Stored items
* * * *

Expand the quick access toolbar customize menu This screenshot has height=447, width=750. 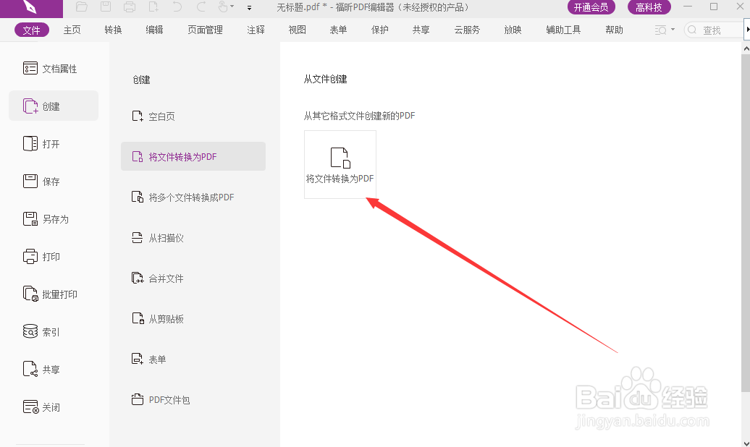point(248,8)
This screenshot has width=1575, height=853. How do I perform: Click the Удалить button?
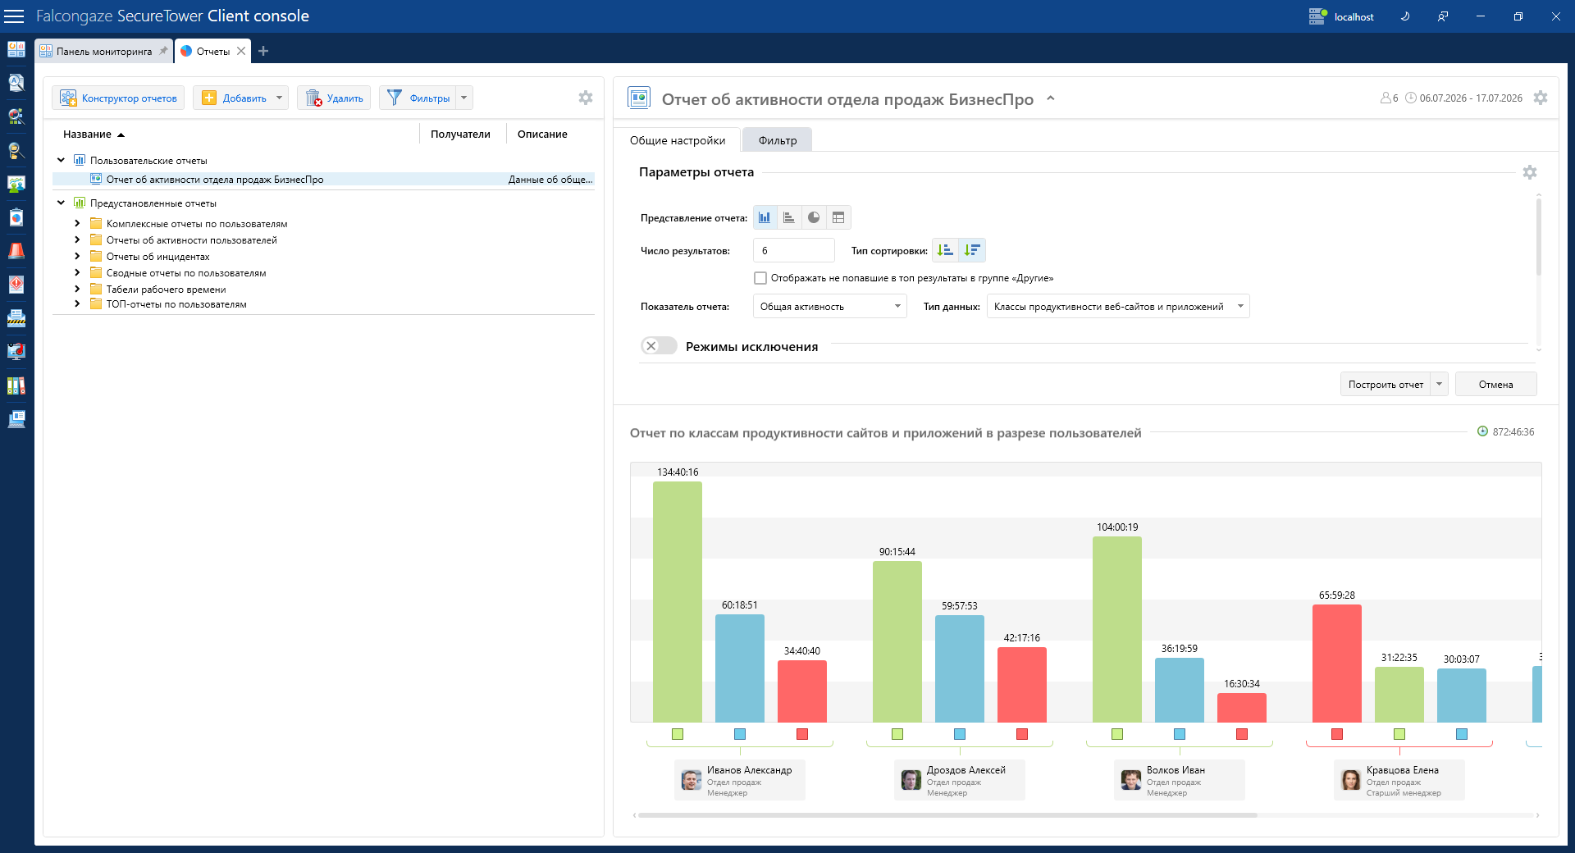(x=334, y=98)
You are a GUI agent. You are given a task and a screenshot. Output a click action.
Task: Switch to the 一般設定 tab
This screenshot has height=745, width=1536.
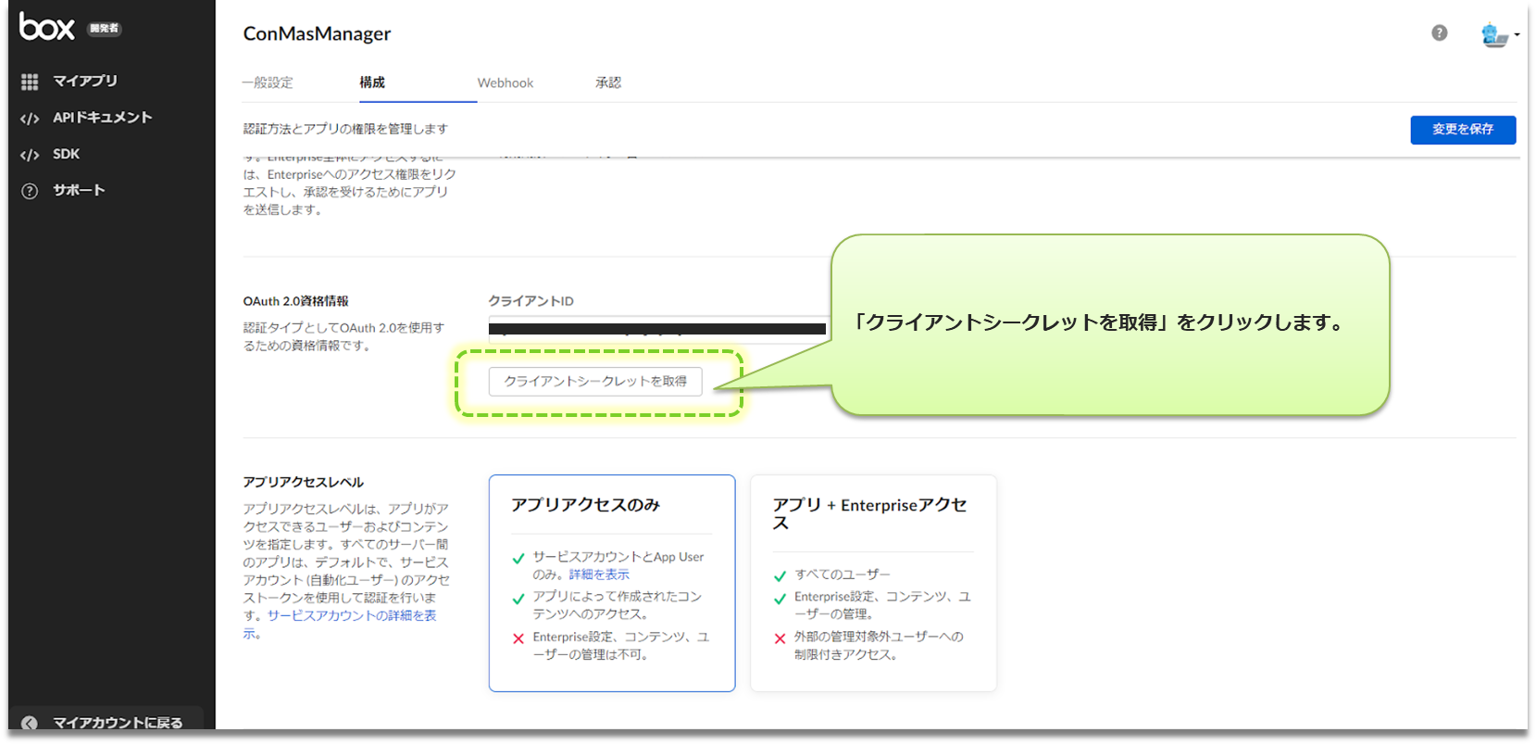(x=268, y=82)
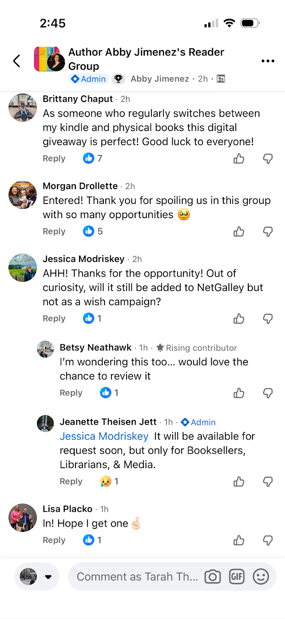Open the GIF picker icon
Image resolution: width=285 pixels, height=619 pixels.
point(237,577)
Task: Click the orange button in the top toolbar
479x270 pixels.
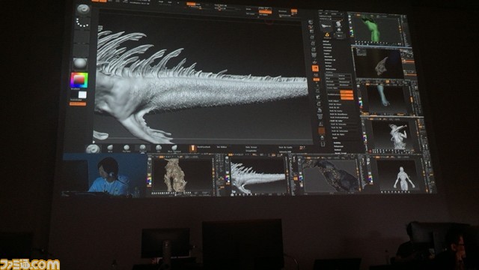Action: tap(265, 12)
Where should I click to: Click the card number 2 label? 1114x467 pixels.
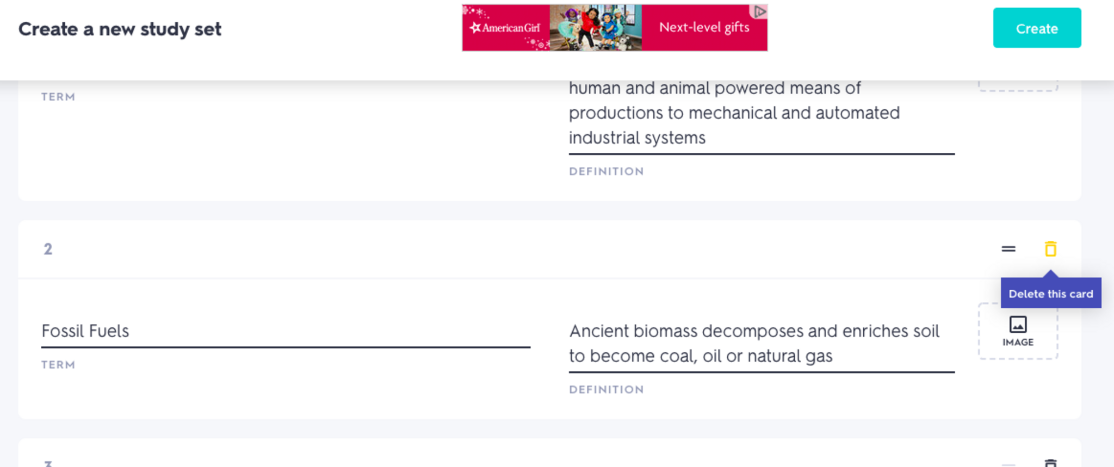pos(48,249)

* * * *

§ To do
Update the material starting at the line that contains "This screenshot has width=1575, height=853." and continuing to the end of the material by replacing "screenshot" with "screen image" and changing nothing else. Leave the pictures out of your answer.

§ Result of this task
This screen image has width=1575, height=853. How do I perform: Click the Удалить button?
(x=334, y=98)
You are a GUI agent. You are given a task and a screen image. Output a click action.
Task: Switch to the 一般設定 tab
This screen image has height=745, width=1536.
(x=268, y=82)
Open the GIF picker icon
Image resolution: width=285 pixels, height=619 pixels.
point(237,577)
Task: Click the orange button in the top toolbar
479x270 pixels.
Action: tap(265, 12)
Where should I click to: Click the card number 2 label? 1114x467 pixels.
pos(48,249)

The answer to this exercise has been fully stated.